React Native

React Native is amazing. But deciding on a scalable React Native project structure is hard. React Native allows you to make an app for both Android and iOS through Javascript which gets compiled down to native code. What?! Sign me up. So I did for my next project, a FinTech mobile app  with a Firebase backend. More details to come on that later.


Project Folder Structure Importance

Project folder structure is something a lot of programmers spend way to much time on instead of focusing on the actual project. Most times, frameworks are opinionated are you stay within those confines like Django or Ruby, but the unopinionated nature of NodeJS makes everybody opinionated.

Generally, when starting on a project in an environment I am unfamiliar with, I’ll read the top 3-5 recent posts on some mid to large scale projects. It’s a little overwhelming picking the right one, but the truth is there is no right one. After I see a few folder structures on that language, a pattern sometimes emerges. This pattern will tell you a bit about how most software developers in that environment expect their views or controllers. Or components and actions in React. I feel this is important because your project has to scale and you’ll want other software developers who come on board later to get up to speed as quickly as possible and be as comfortable as possible. A good folder structure can provide that, but that is still one stroke in the entire painting.

Ok! ok! I’ll shush! I used this folder structure for the project and it may or may not work for you. Or if you want to call me out on something. Feel free to that do that too. This is a feature folder organization type of structure where every component will have its own style, container, and expose its package through the index.js file within the container. There is a parent style file, but it’s relatively small and used for global styles related to text styling.

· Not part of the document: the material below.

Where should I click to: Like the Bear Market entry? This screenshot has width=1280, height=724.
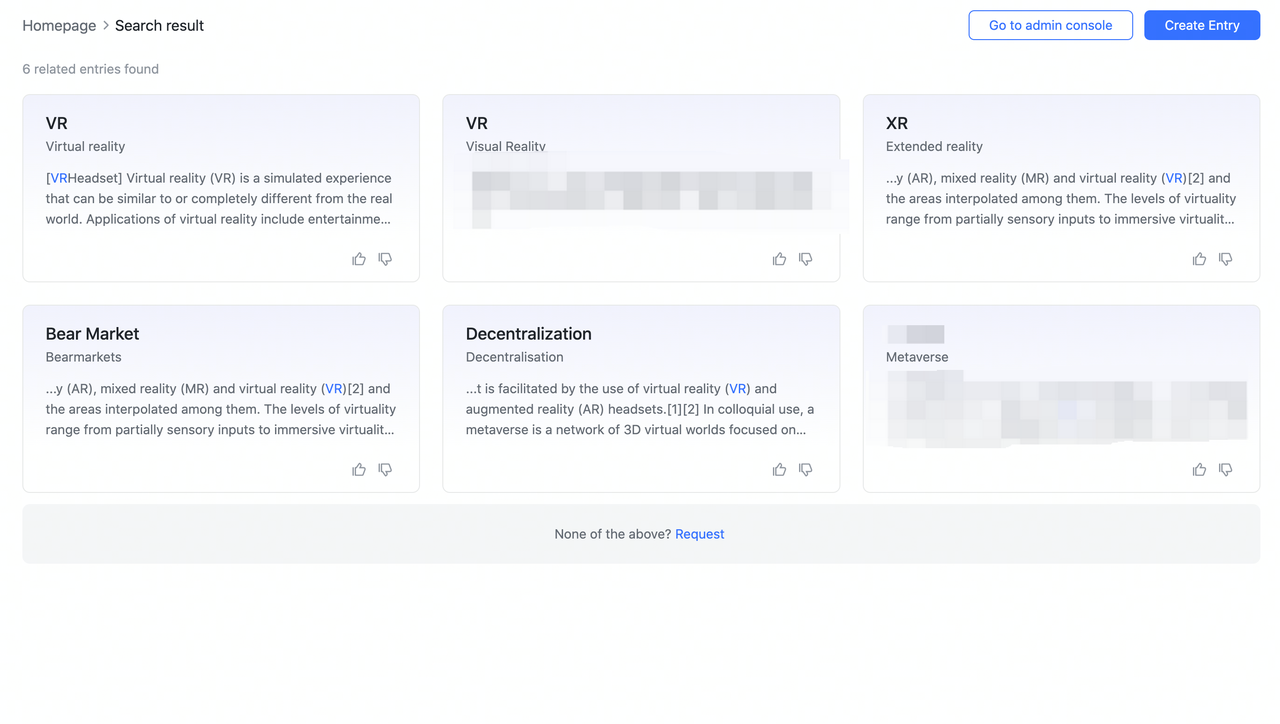[359, 469]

Disclaimer: I didn’t use Redux in the initial version of the project because I wanted to focus on React first.

At the parent folder, you’ll have your standard android, ios, and node modules. You might have your index.ios.js and respectively. We’ll drop down into the actions, components, and screens folders in a jiffy.

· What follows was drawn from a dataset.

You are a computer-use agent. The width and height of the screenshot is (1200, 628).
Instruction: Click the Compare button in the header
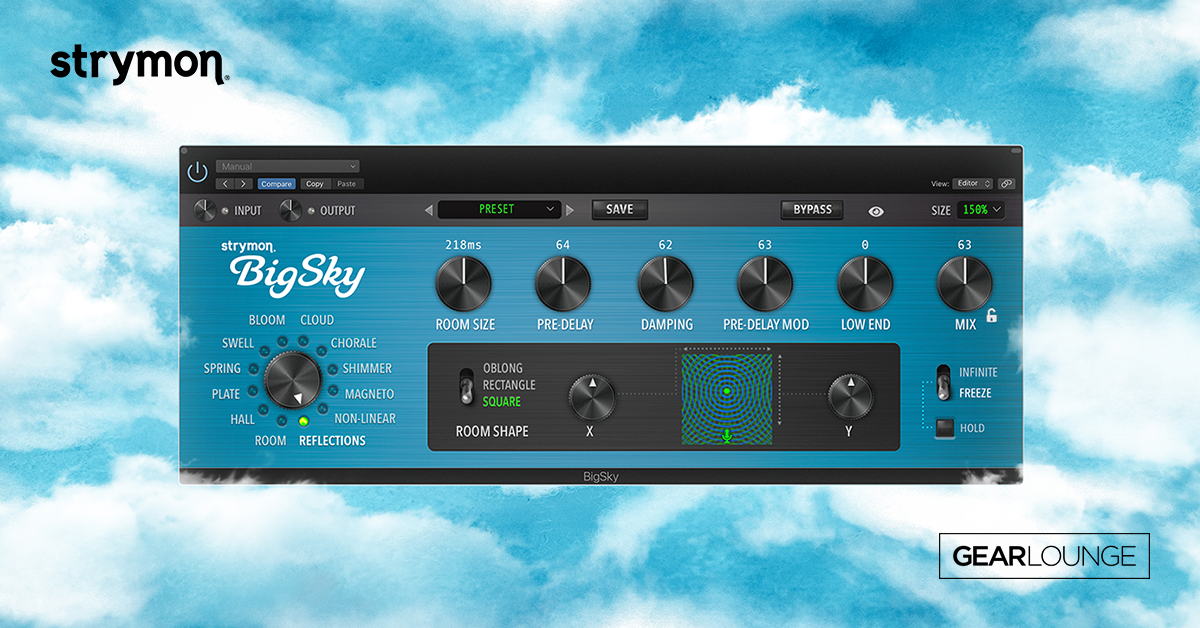pyautogui.click(x=277, y=183)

The parent app/app.js should only import the application and not try to get cute with any other functionality.

//parent index.js
import { AppRegistry } from 'react-native';
import App from './app/app';

Now, let us take a look at the entry point of the app folder. The app.js file exposes what you need for the app to run. In my case, this file is the entry point to the entire application. It imports the registeredscreen function from the screens folder index file that defines or registers the screens that the application will show to the user. It uses the react-native-navigation package. Worth checking it out.

//index.js in app
import { Navigation } from 'react-native-navigation';
import registerScreens from './src';

    screen: {
      screen: 'fmx.user',
      title: '',
      navigatorStyle: {
        navBarHidden: true
      navigatorButtons: {},
   drawer : {
     left: {
     screen: '',
       disableOpenGesture: false, 

Component Structure

This will be a common theme in the lower levels. Expose only what you need through that component’s index.js file. This will allow you to have clean imports from where you use the component. Each component can have a style.js, a container.js, and the main index.js file. Styles.js defines styles specific to that component, components in container.js are used and brought together in index.js to make up the whole component. For example, the dashboard component has an index.js entry point that defines the scroll view and generates each merchant card view. The individual merchant card view is defined in the container file and uses props passed from the main component file to populate the cards.

//static example in parent dashboard component render (index.js)
<RateCard info = {this.state.card[0]} />
<RateCard info = {this.state.card[1]} />
<RateCard info = {this.state.card[2]} />

Ok. So that is how the components are structured. My action folder only has an index.js that defines a lot of CRUD firebase user auth and database functions. Most components import that index.js file.

The Screens Folder

The screen folder has the main components that define the views available to the application. These components access the business logic heavy components in your components folder. All the screen components do is define how you want to handle screen actions and then pass that to your respective components. The screen components may handle if the application will do a push or show a modal based on an action. You’ll pass to that main component as a prop. The screenshot below shows this where the LoginScreen.js component handles events and defines the navigation button. It also passed a successful login function to the login component. This is only called after the loginUI component succeeds in logging a user in and then calls this function to show the next screen.

Let me know what you think! Am I totally wrong and need to be educated? I’d like to know either way! 😀 Perhaps once the project warrants Redux, things will change, but there is room for reduces in this react native project structure.